- Born: 19 May 1891 Rock Valley, Iowa
- Died: 16 June 1976 (aged 85) Riverside, California
- Occupation: Botanist
- Known for: The Flora of Peru program
- Scientific career
- Author abbrev. (botany): J.F.Macbr.

= James Francis Macbride =

American botanist (1892–1976)

James Francis Macbride (19 May 1892 – 16 June 1976) was an American botanist who devoted most of his professional life to the study of the flora of Peru.

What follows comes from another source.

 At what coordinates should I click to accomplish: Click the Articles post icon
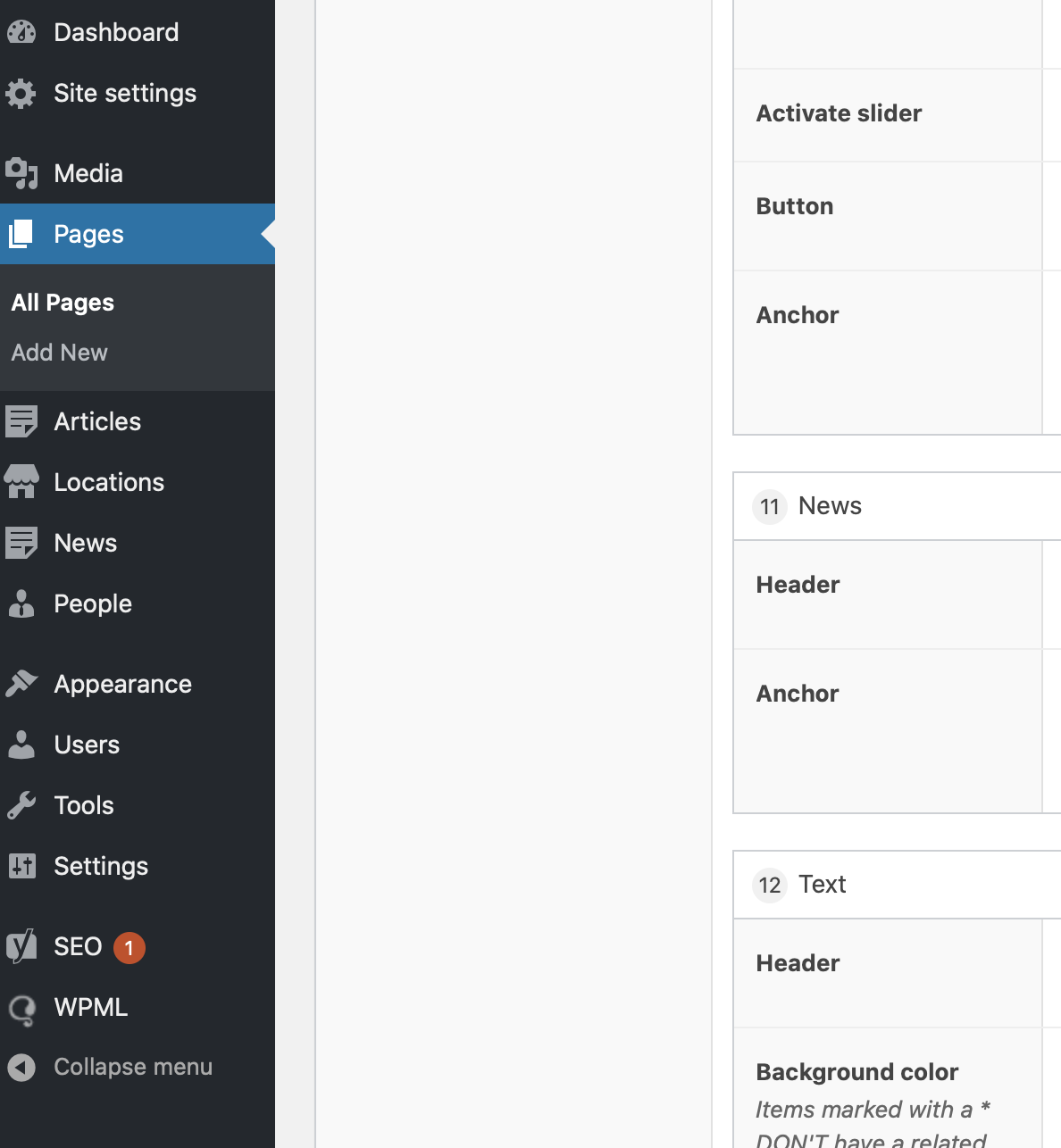[21, 421]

==Early life and education==
Born on 19 May 1891 in Rock Valley, Iowa, MacBride graduated from the University of Wyoming in 1914 and worked briefly at the Gray Herbarium, Harvard University.

==Career==
In 1921, Macbride joined the staff of the Department of Botany at Field Museum of Natural History, Chicago, to head the nascent Flora of Peru program. Peru had been selected as the center of floristic research by C. F. Millspaugh, the museum's first Curator of Botany. In 1922, Macbride and his assistant William Featherstone embarked on the first of two expeditions to Peru. They initially collected in the highland regions of the Departments of Lima, Junín, Huánuco, and Pasco. Macbride returned the following year to the Huánuco region and the Río Ucayali.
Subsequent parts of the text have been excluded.